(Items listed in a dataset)
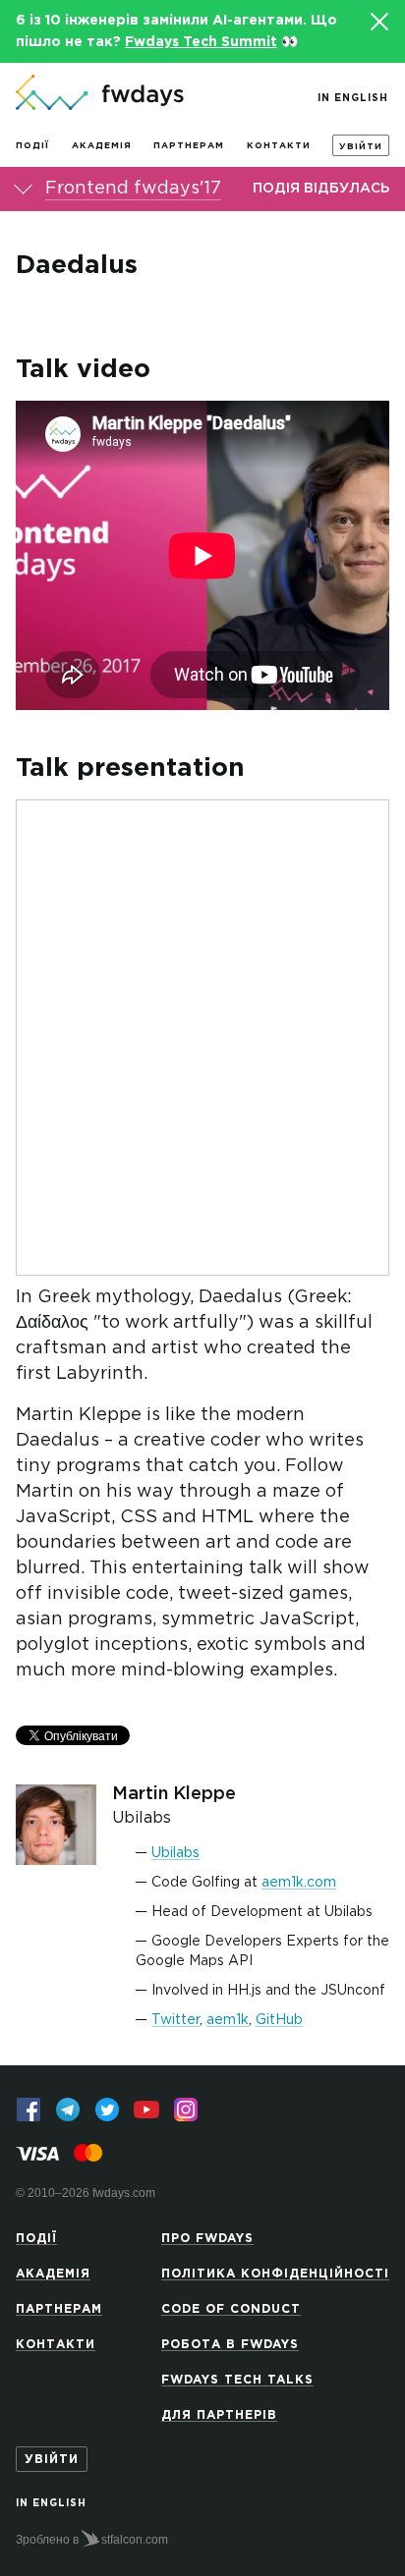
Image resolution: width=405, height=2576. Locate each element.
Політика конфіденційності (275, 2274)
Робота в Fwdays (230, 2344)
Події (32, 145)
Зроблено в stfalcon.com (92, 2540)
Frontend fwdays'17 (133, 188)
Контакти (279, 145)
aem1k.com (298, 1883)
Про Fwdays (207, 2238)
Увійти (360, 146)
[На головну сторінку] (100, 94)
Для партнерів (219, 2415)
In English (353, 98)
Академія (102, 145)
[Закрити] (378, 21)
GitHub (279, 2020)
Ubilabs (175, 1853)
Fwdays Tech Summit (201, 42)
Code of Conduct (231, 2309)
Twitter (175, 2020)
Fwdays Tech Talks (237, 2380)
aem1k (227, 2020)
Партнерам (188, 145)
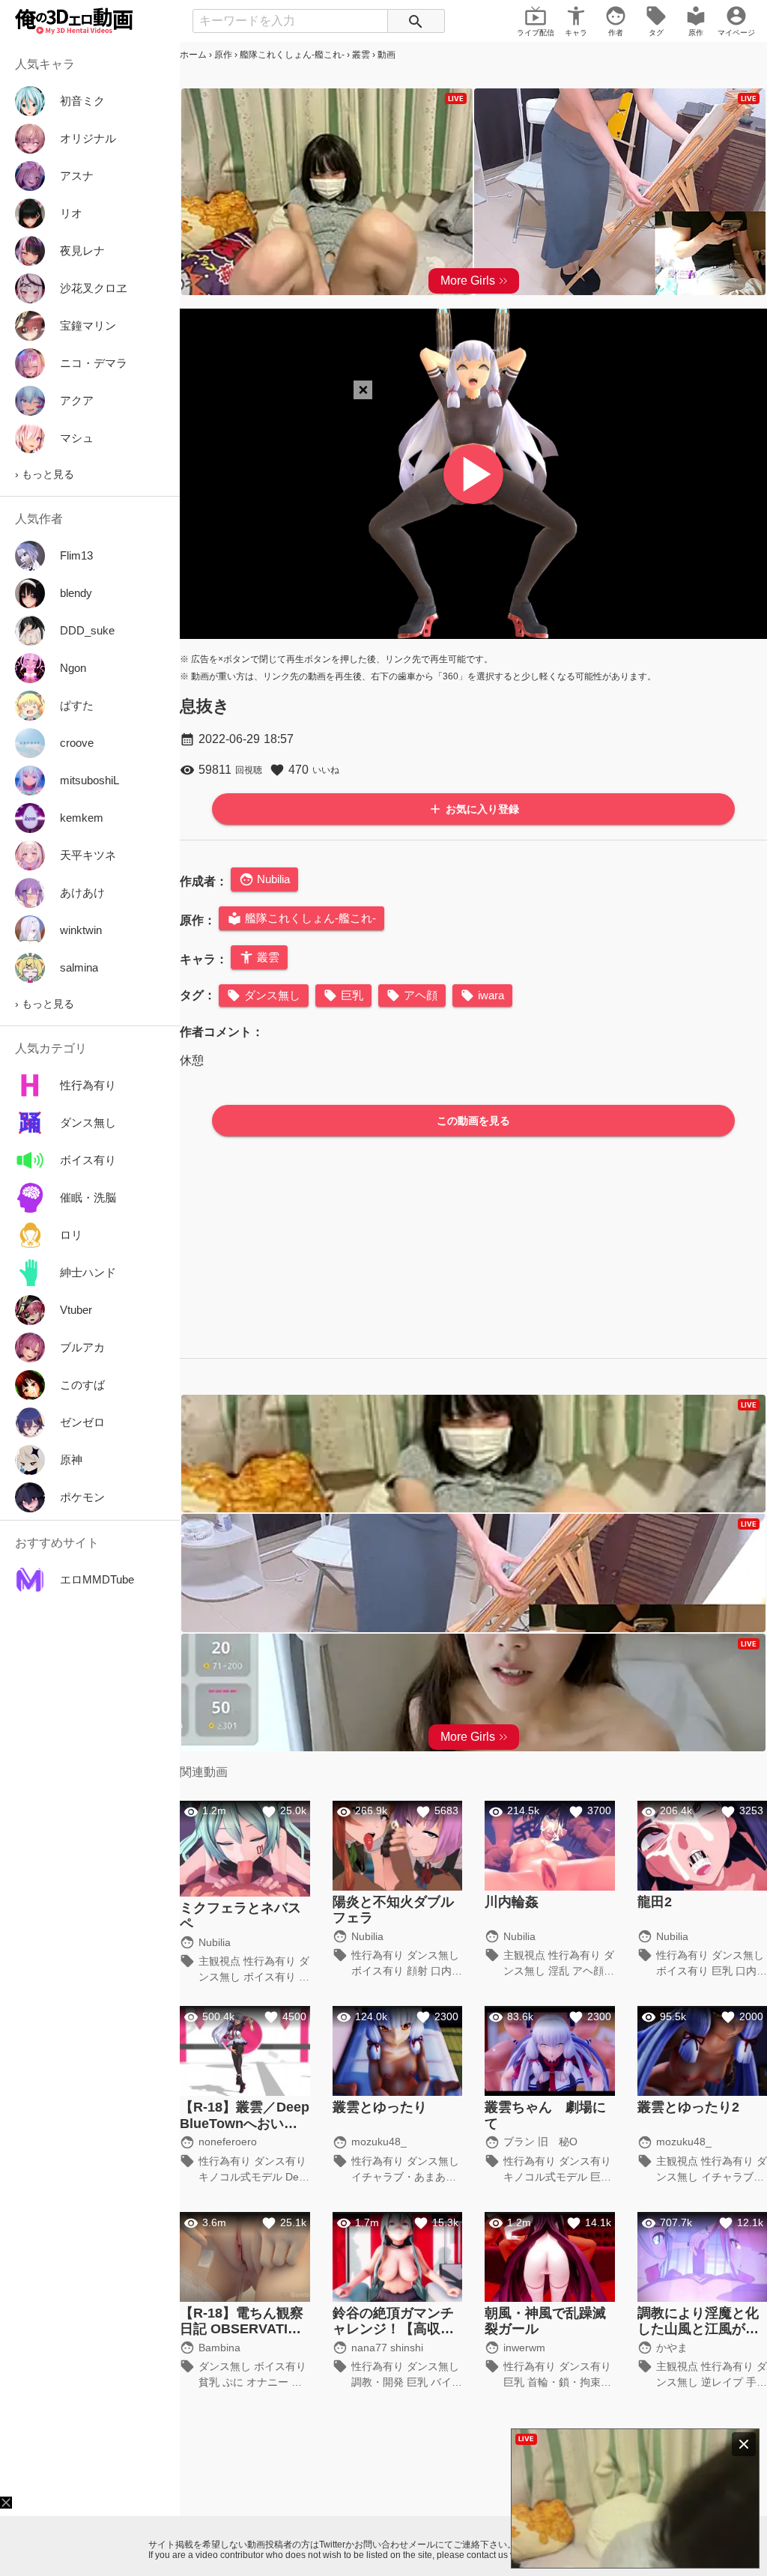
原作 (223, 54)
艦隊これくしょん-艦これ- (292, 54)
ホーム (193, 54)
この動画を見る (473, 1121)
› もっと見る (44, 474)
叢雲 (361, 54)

==

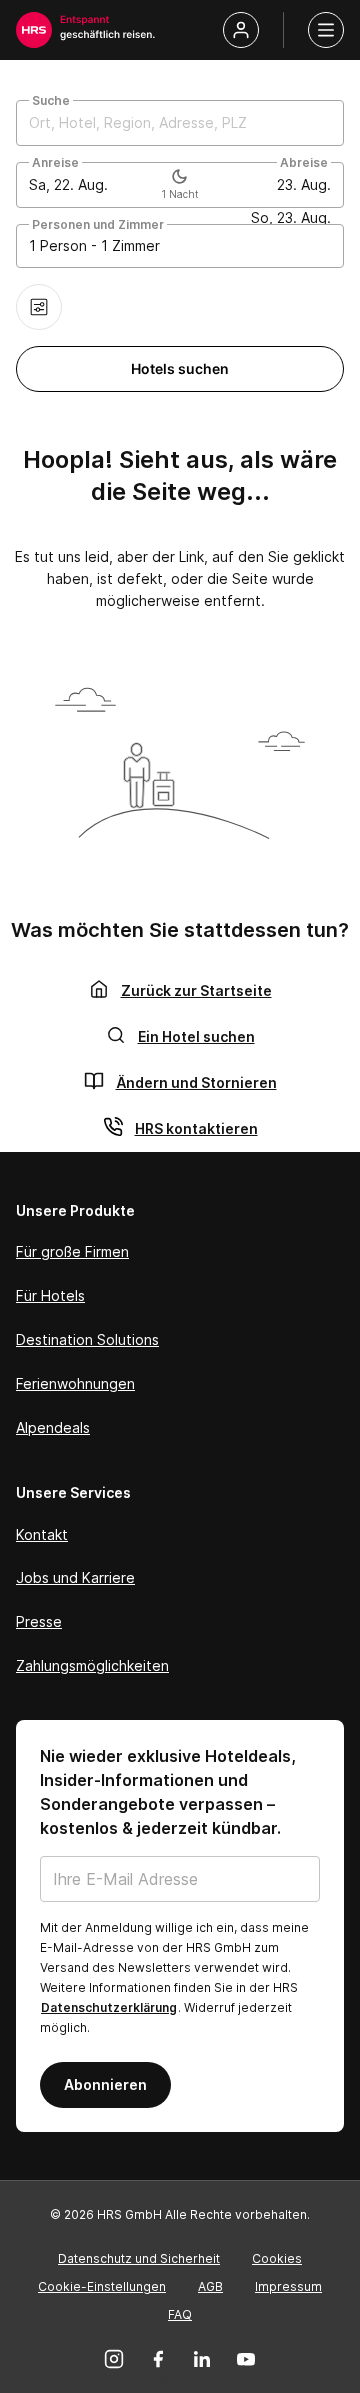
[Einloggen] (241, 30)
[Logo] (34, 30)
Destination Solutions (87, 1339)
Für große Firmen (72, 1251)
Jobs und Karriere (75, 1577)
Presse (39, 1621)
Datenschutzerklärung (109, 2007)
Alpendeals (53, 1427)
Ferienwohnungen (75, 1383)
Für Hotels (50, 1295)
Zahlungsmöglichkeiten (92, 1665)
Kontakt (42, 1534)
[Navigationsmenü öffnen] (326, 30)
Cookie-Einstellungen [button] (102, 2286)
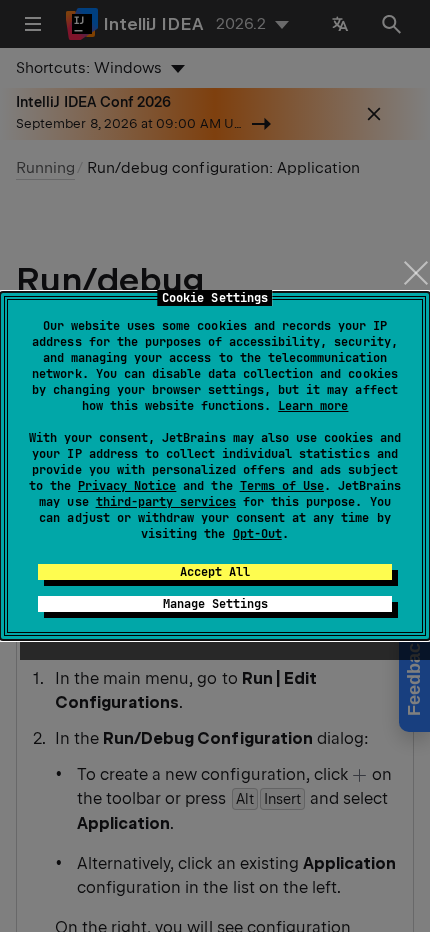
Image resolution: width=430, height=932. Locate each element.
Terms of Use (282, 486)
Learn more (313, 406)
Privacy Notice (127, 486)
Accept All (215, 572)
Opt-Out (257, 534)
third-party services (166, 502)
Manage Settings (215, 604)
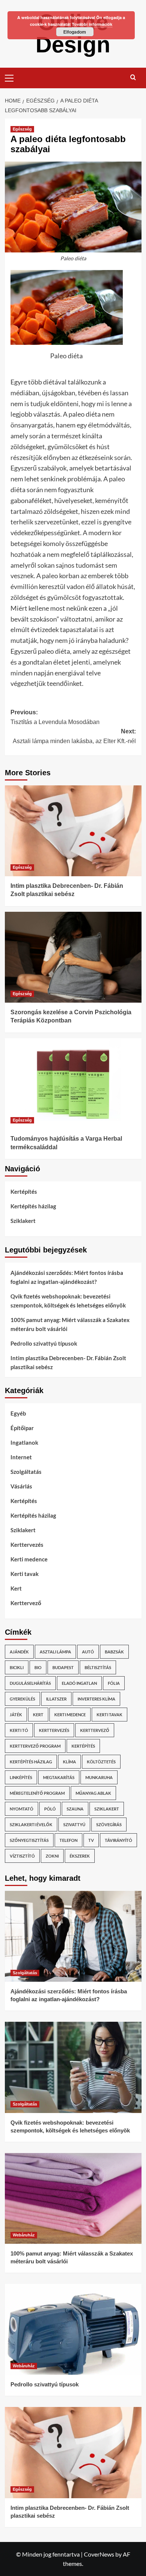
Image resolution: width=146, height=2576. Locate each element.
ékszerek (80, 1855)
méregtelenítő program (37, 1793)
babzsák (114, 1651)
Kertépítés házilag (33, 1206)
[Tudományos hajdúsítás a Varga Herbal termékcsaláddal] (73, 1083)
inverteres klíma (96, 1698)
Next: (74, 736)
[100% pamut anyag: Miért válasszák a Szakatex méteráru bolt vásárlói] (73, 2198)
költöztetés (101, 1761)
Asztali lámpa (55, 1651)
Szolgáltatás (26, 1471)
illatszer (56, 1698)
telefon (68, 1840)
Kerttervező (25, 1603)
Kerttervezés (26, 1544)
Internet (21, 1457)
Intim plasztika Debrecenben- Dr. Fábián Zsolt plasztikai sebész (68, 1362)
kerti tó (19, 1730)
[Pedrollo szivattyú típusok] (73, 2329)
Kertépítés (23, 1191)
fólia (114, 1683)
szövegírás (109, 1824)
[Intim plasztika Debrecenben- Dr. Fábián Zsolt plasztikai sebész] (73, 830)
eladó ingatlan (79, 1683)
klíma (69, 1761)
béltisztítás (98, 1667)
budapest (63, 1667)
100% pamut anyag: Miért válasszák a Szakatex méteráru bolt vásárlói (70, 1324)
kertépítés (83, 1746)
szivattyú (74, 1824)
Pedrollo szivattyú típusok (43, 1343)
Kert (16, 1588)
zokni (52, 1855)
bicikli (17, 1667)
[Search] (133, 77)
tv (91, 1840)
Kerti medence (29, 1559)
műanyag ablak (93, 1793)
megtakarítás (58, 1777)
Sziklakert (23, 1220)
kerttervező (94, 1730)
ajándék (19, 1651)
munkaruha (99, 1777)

▶ [How to complete this task] A clean copy is needed of the lines above from the one with "Академія (102, 145)" up to and including the one with "叢雲 (361, 54)". Please set it down exactly, with no pictures.

▶ [Exercise output]
Академія (102, 145)
[Закрити] (378, 21)
GitHub (279, 2020)
Ubilabs (175, 1853)
Fwdays Tech Summit (201, 42)
Code of Conduct (231, 2309)
Twitter (175, 2020)
Fwdays Tech Talks (237, 2380)
aem1k (227, 2020)
Партнерам (188, 145)
原作 (223, 54)
艦隊これくしょん-艦これ- (292, 54)
ホーム (193, 54)
この動画を見る (473, 1121)
› もっと見る (44, 474)
叢雲 (361, 54)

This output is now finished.